Selon les résultats provisoires annoncés par la Commission électorale nationale indépendante (Céni) dans la nuit de mercredi à jeudi, l’opposant Félix Tshisekedi est arrivé en tête de l’élection présidentielle en République démocratique du Congo.
Dans ce scrutin à un tour, le fils du célèbre opposant congoais l’emporte avec moins de 40% des voix. « « Ayant obtenu 7 051 013 suffrages valablement exprimés, soit 38,57%, est proclamé provisoirement élu président de la République démocratique du Congo M. Tshisekedi Tshilombo Félix », a déclaré Corneille Nangaa, le président de la Commission électorale, qui accède, lui aussi, dans une nouvelle dimension.
Ce scénario, s’il venait de se confirmer, serait historique. La RDC vivrait donc une alternance démocratique historique envers et contre toutes les attentes. Le régime Kabila qui a donné l’impression de jouer à la course à la lenteur, qui a chassé les observateurs européens, expulsé le représentant de l’Union Européenne, s’offre une honorable porte de sortie au bénéfice d’un pays-continent martyrisé par d’interminables guerres et rébellions sous fond de guerres privées pour l’accès aux ressources.

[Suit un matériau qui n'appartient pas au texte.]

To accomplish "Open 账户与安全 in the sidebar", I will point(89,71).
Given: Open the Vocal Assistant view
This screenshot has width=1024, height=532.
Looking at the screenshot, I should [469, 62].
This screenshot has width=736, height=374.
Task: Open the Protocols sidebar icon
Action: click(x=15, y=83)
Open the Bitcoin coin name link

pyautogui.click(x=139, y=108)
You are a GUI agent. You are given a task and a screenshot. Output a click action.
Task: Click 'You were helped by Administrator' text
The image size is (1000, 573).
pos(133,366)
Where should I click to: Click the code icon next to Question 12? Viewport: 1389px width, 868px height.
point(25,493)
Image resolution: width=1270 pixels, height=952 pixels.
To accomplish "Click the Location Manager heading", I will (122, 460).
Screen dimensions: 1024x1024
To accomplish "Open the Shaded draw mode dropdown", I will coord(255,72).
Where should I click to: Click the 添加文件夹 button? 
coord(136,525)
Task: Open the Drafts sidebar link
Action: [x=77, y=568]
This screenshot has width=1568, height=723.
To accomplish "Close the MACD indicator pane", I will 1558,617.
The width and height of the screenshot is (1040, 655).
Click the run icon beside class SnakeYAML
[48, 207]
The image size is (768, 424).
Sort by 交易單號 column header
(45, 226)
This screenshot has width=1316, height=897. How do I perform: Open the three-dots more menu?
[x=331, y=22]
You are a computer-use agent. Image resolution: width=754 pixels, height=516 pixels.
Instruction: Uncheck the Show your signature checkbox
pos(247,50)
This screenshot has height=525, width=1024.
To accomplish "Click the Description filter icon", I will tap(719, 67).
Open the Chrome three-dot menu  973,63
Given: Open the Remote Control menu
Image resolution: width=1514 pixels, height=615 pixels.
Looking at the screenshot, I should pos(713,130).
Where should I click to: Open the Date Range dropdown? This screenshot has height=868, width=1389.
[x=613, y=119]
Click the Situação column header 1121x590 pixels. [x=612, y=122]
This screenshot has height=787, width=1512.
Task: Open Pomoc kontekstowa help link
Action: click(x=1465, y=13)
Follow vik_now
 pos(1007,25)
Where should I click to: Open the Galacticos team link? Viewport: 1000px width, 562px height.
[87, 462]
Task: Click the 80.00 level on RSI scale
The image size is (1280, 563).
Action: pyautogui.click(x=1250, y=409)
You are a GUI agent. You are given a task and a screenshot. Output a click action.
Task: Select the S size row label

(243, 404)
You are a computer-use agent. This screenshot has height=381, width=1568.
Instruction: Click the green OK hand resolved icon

Cette alternance est historique car elle consacrerait (l’usage du conditionnel est imposé par l’histoire) une passation de services entre deux présidents, l’ancien et le nouveau sur le parvis du palais présidentiel.
Enfin une alternance pacifique
Faut-il le rappeler, peu de chefs d’Etat de l’ex-Zaïre ont eu le privilège dévolu aujourd’hui à Kabila fils de saluer leur successeur. Joseph Kasa- Vubu fut évincé en 1965 par Mobutu Sese Seko, assigné à résidence dans le bas Congo où il mourut quatre ans plus tard oublié et isolé.
Le même Mobutu, Léopoard de Gbadolite, père l’Abacos et de la si chantée révolution culturelle zaïroise, qui va influencer la scène artistique africaine de Douala à Abidjan, fut forcé à l’exil et à une mort au Maroc loin de la terre bantoue qu’il chérissait. « Chez nous, le chef a toujours raison », avait-il l’habitude de dire, dans une tentative d’explication de la démocratie africaine, sa démocratie, qui s’écroulera sous l’avancée des rebelles, en 1997, dans une conjonction des forces centrifuges et tectoniques de la région des Grands Lacs.
A la suite du Léopoard, le Mzee, Joseph Kabila, compagnon éphémère de Che Guevera (qui le dépeint en des termes peu révolutionnaires dans ses écrits), périra par les armes, touché à bout portant par un de ses garde-corps. Intronisé par le clan et avalisé par les urnes, Joseph Kabila aura cumulé 18 ans de pouvoir en faisant du silence son fétiche. Qui aurait pris au mot le président de 48 ans quand il confiait à une journaliste belge il y a quelques semaines qu’il se retirera du pouvoir pour se reconvertir en gentleman farmer?
Certes, il est encore trop tôt pour lui accorder le bénéfice de son propos tant les pressions de la communauté internationale et les deux ans de blocage des accords de la Saint Sylvestre, signés en décembre 2016, sans pouvoir empêcher un report conséquent des présidentielles, organisées finalement avec deux ans de retard sur le calendrier républicain, ont fini par le peindre en un dictateur jaloux de son fauteuil.
Les faits en cours sonnent comme une absolution libératrice d’un peuple de bientôt 100 millions d’habitants et rédemptrice d’un président plus énigmatique qu’on ne le pensait. Les prochains jours seront décisifs, à condition de faire taire les dissensions et de neutraliser les passions dévastatrices mêlées aux intérêts puissants et armés sur les pierres précieuses et les minerais de ce pays vaste comme 58 fois la Suisse, qui vient de déclarer le colbat minerais stratégique.
Arrivé deuxième de la présidentielle, le candidat de la coalition de l’opposition Lamuka, Martin Fayulu, a dénoncé dans une interview à RFI un « putsch électoral » et des résultats « ridicules », qui n’ont rien à voir avec la vérité des urnes. Pourvu que la voix de la raison et de la démocratie l’emportent.